---- TEXT SECTION
The town was named after the nearby Mount Holyoke, which itself was named for the son-in-law of a local settler. Things were always just a layer too complex in Holyoke, but Burns looked around and liked it so much he decided he would die there one day, too.

Holyoke was undergoing an emergence of machines by the year of Little Dick’s rising, clanking and smashing and humming apparatuses that moved things and held things and made the world hot. Their turbines pumped water through the Holyoke canals and they used their shops to cast bronze doors for the U.S. Capitol Building. It was an era of great prosperity for Holyoke, and all it had taken was a hard New England work ethic, as well as the demand created by the blood-soaked fields of the American Civil War. As long as rifles were firing and cannons were blasting, there’d be something for machines to make in Holyoke.

In America, when we hear gunfire in the distance, what do we do? That’s right, we ignore it until it becomes our problem. And in Holyoke, they were playing baseball. Dick Burns certainly was, and it wasn’t long before Little Dick started to rise.

What.

WHAT.

When ballplayers were on the shorter side, they were often compared to other short players, like a collection of dolls. And if they excelled at anything, the coverage would take on an aura of delight, as though everyone had been waiting for Dick Burns to toddle toward the edge of a skyscraper or get a jar of mayonnaise stuck on his head and instead, he became a professional athlete.

But even that wasn’t enough to get them to stop calling him “Little Dick” in the paper. They compared Dick in size, stature, and movement to Hugh Nicol, the reckless base stealer from St. Louis who would eventually swipe 138 bags in one season. They thankfully did not compare Dick to the murderous bank robber at large who also happened to be named “Dick Burns,” participated in the Lawrence Massacre, may or may not have had his head split open with an axe, and perhaps most damningly, was of a more average size.
--------
---- RECORD SET
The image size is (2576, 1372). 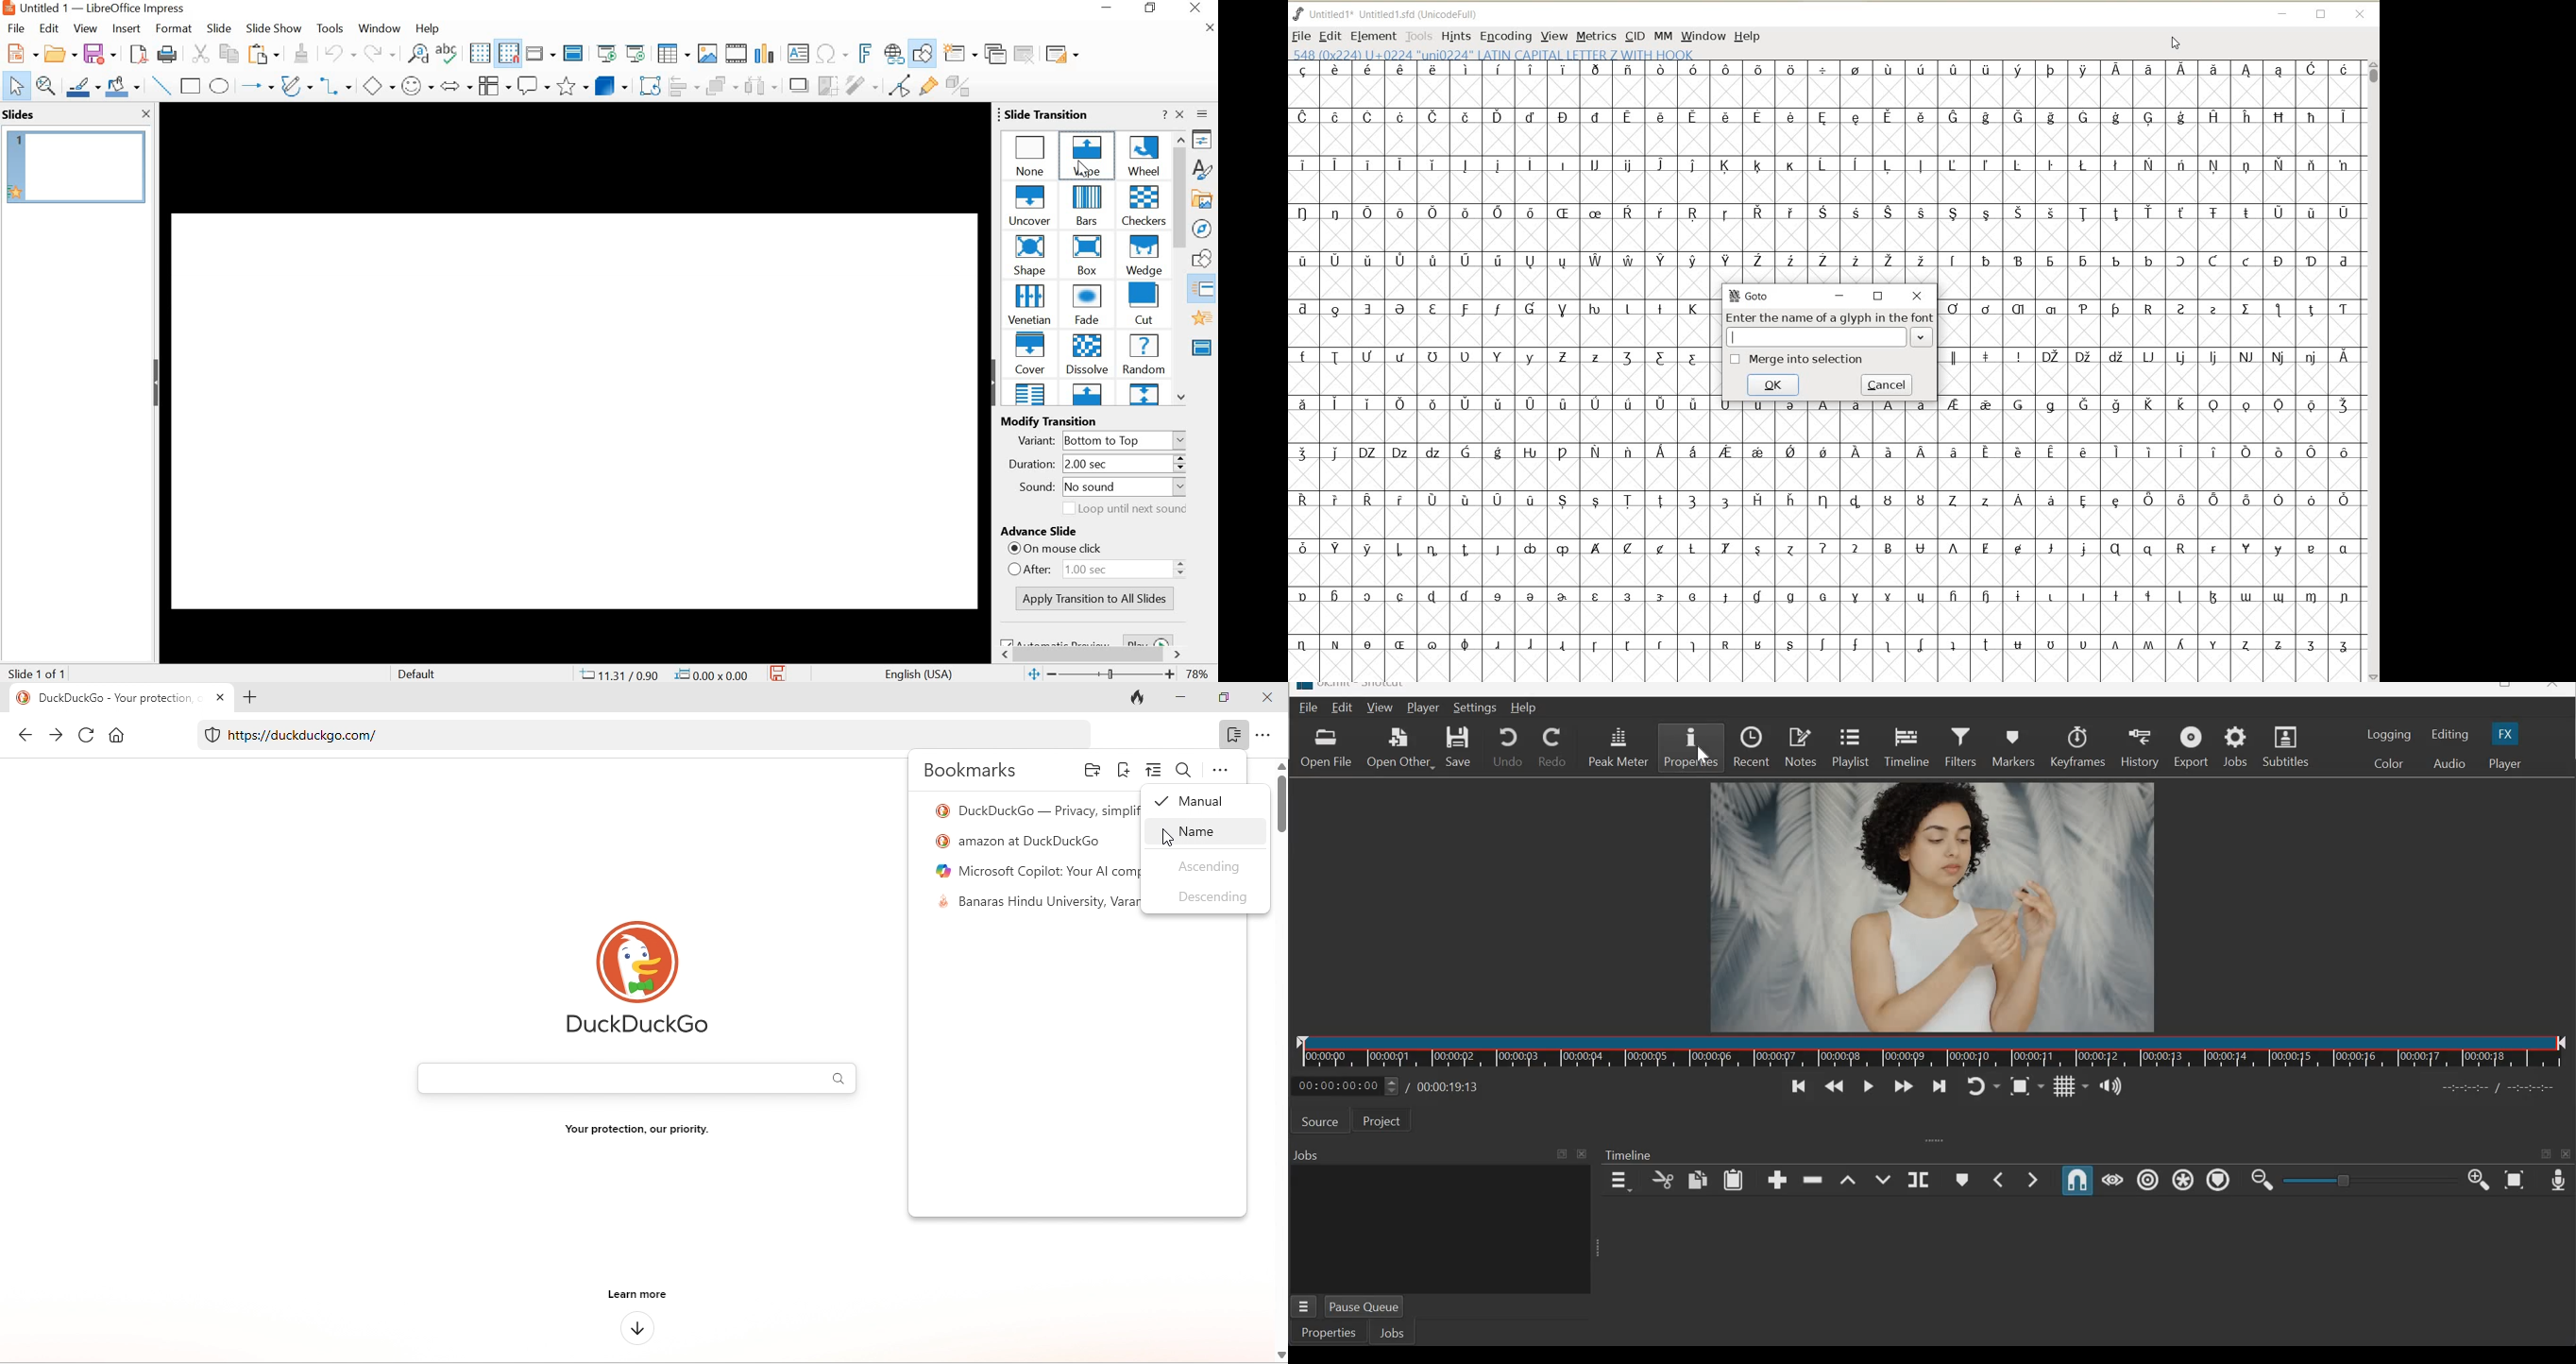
--------
---- RECORD SET
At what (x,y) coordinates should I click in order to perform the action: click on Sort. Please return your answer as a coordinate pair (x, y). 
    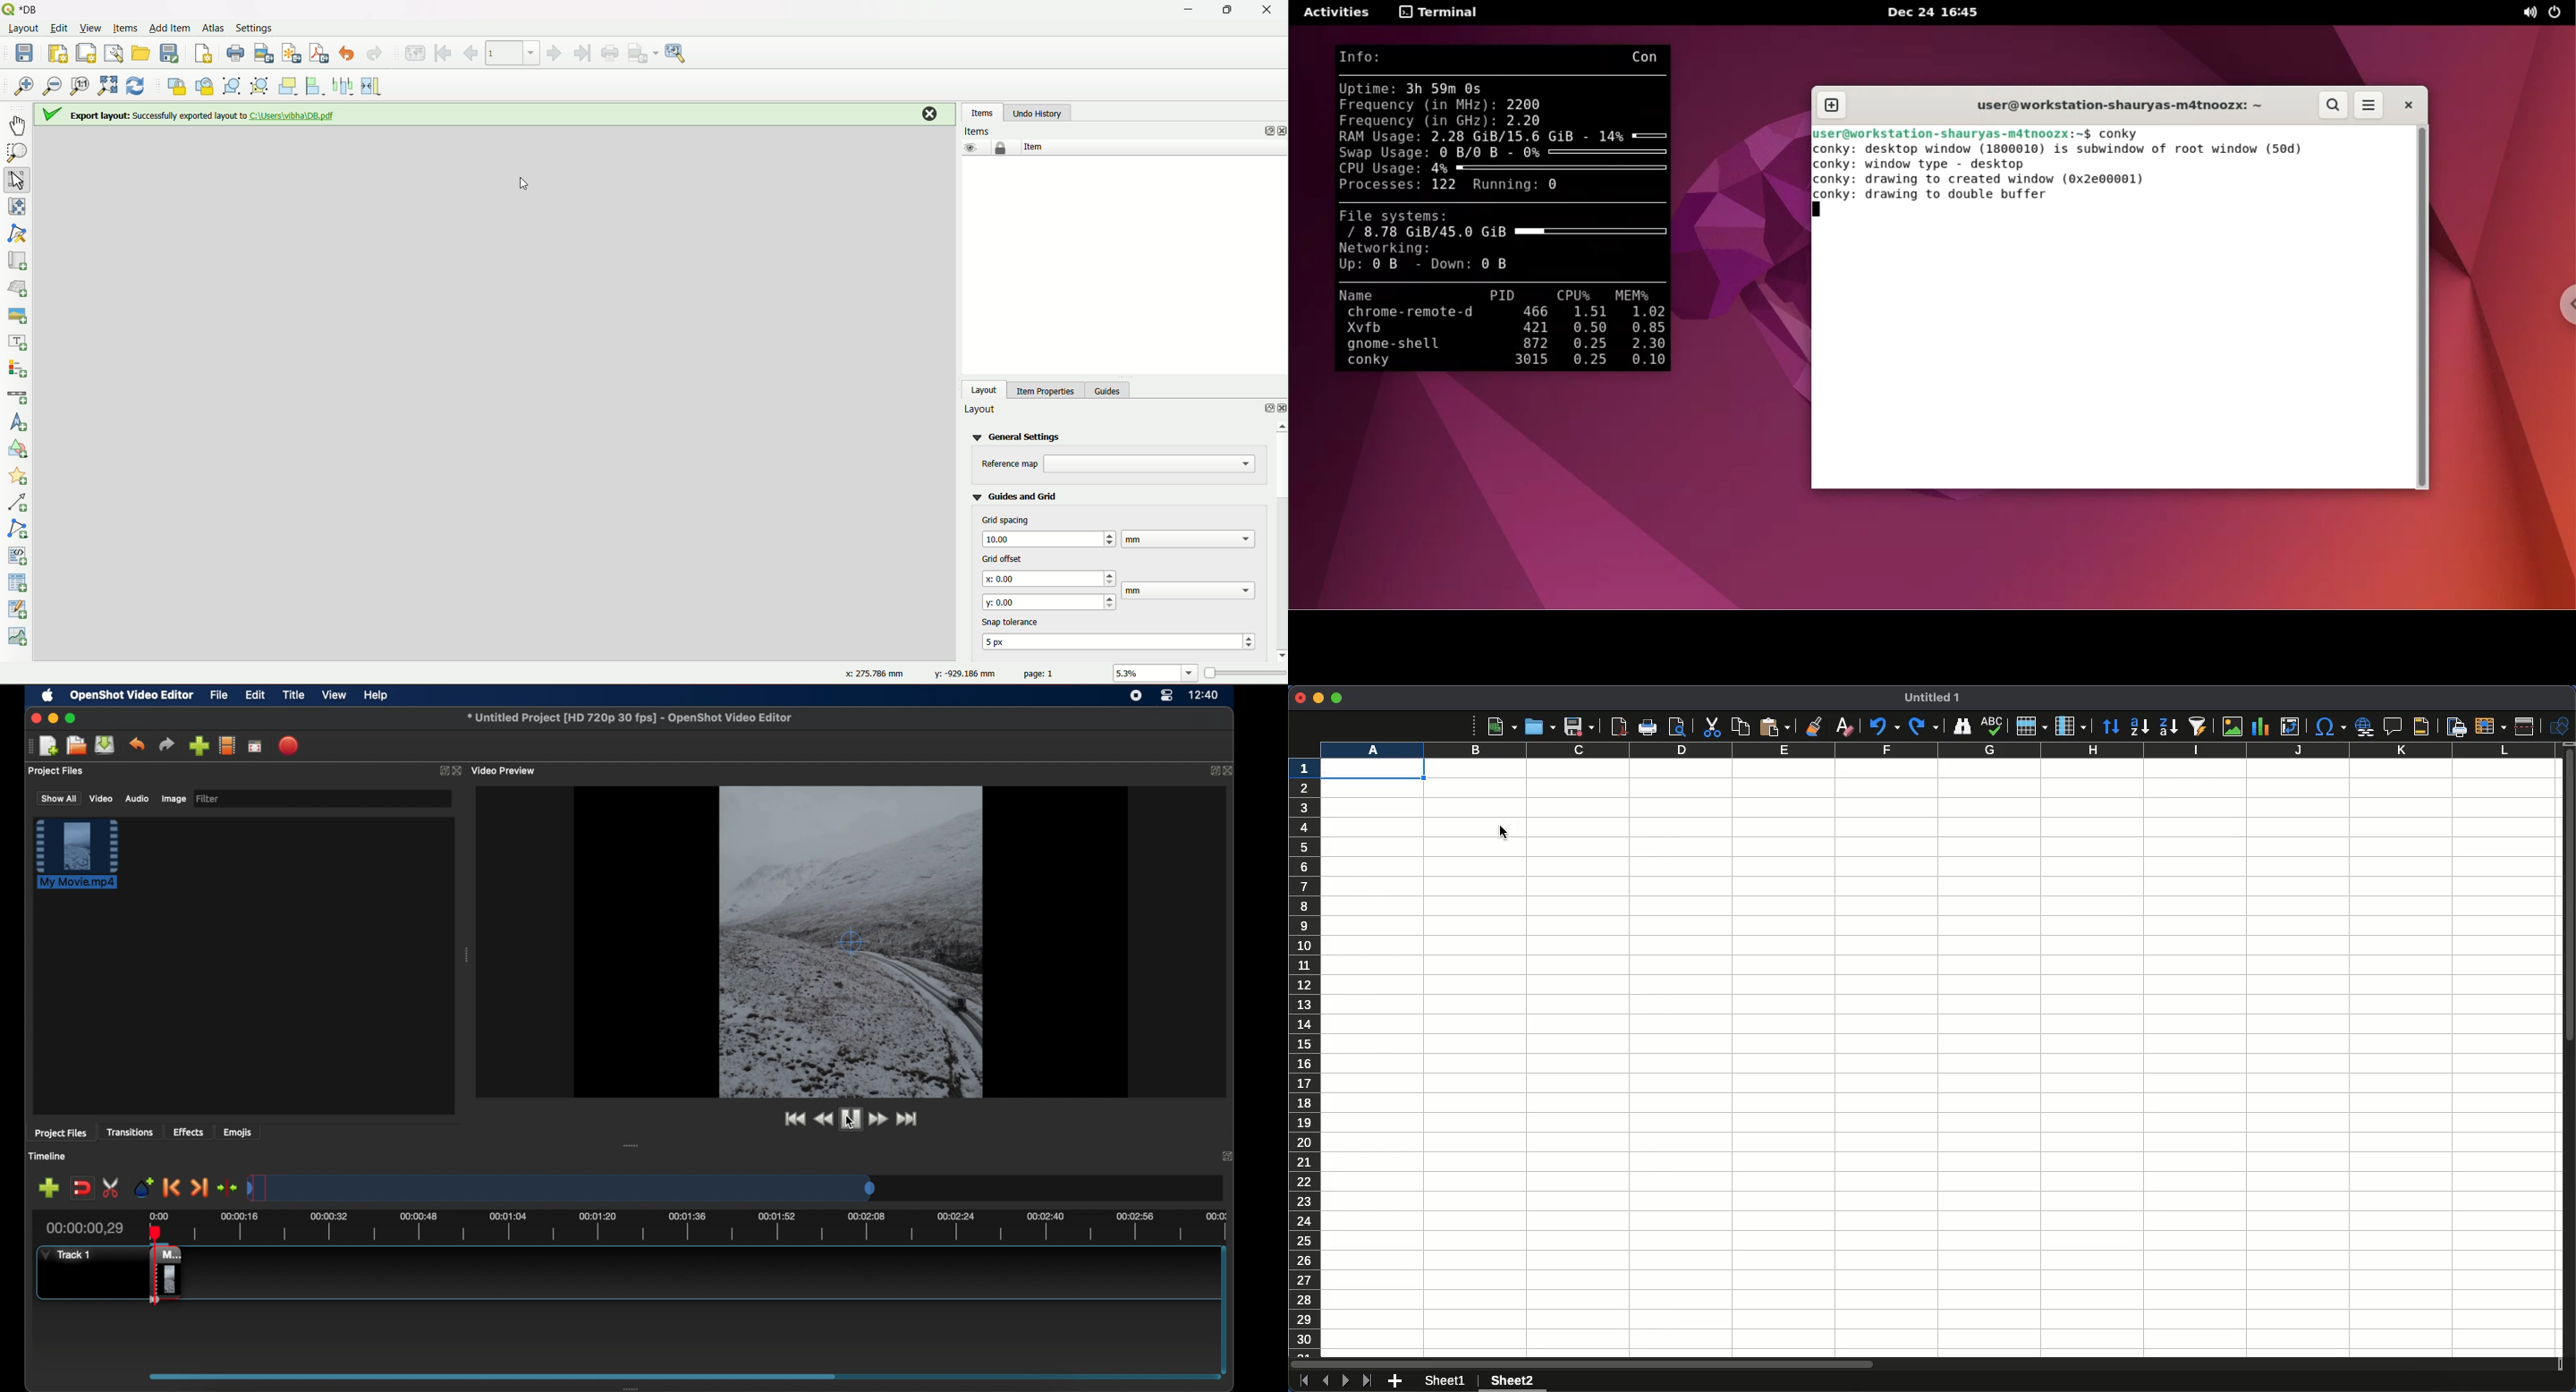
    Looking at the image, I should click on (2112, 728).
--------
> TASKS TO CARRY OUT:
A: Decide whether each statement agrees with the Dick Burns text, answering yes or no and quoting the words that settle it: (i) Mount Holyoke was named for the son-in-law of a local settler. (ii) Shops in Holyoke cast bronze doors for the U.S. Capitol Building. (iii) The papers compared Dick to the bank robber who shared his name.
B: According to the Dick Burns text, how many bases would Hugh Nicol eventually steal in one season?
Rely only on the Dick Burns text; the lines play no part.

> TASK RESPONSES:
A:
(i) Yes: "which itself was named for the son-in-law of a local settler"
(ii) Yes: "they used their shops to cast bronze doors for the U.S. Capitol Building"
(iii) No: "They thankfully did not compare Dick to the murderous bank robber at large who also happened to be named "Dick Burns""

B: 138